**Task prompt:** An exact transcript is needed of the material below, beginning at the line that contains "izquierda (1045, 1385)" and continuing through its last line; nothing else should appear.

**Information provided:**
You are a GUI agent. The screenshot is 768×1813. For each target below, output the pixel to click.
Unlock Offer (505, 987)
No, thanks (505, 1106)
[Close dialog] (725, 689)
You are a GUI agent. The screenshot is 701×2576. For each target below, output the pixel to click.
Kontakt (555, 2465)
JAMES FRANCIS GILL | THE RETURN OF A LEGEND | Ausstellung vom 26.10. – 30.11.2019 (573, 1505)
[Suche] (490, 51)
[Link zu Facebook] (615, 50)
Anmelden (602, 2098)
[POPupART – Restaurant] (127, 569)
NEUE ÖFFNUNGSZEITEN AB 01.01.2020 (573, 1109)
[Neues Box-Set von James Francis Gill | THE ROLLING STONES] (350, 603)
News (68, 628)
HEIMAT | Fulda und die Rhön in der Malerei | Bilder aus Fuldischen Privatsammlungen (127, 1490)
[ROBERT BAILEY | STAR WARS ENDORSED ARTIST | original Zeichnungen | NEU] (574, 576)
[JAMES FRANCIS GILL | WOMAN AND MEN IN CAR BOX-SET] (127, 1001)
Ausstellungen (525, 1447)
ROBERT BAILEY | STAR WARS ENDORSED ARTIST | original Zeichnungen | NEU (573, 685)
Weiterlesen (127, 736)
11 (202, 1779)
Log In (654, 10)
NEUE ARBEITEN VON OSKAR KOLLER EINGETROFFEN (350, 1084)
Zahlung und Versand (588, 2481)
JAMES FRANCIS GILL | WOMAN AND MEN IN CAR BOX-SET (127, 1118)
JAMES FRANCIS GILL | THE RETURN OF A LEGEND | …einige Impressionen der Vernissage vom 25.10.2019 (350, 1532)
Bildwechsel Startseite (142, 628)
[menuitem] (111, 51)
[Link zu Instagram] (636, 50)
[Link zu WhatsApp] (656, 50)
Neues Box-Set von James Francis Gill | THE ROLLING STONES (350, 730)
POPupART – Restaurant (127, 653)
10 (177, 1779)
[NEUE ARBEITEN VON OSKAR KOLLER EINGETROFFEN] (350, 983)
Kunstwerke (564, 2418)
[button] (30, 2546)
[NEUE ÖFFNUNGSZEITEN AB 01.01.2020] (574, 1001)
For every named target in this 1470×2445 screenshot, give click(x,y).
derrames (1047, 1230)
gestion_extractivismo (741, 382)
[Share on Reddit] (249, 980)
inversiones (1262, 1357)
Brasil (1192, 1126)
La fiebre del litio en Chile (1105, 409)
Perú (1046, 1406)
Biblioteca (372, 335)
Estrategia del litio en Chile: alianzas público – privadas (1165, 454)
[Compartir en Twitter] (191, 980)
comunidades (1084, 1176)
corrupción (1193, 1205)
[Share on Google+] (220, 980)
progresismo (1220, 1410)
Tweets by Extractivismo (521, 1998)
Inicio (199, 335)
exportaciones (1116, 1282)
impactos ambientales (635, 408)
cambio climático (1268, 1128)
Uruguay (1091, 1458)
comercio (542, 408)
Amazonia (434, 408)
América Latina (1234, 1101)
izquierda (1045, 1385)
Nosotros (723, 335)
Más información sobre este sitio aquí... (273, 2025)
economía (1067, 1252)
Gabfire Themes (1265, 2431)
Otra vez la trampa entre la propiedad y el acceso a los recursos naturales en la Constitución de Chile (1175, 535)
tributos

**Answer box:**
izquierda (1045, 1385)
Nosotros (723, 335)
Más información sobre este sitio aquí... (273, 2025)
economía (1067, 1252)
Gabfire Themes (1265, 2431)
Otra vez la trampa entre la propiedad y el acceso a los recursos naturales en la Constitución de Chile (1175, 535)
tributos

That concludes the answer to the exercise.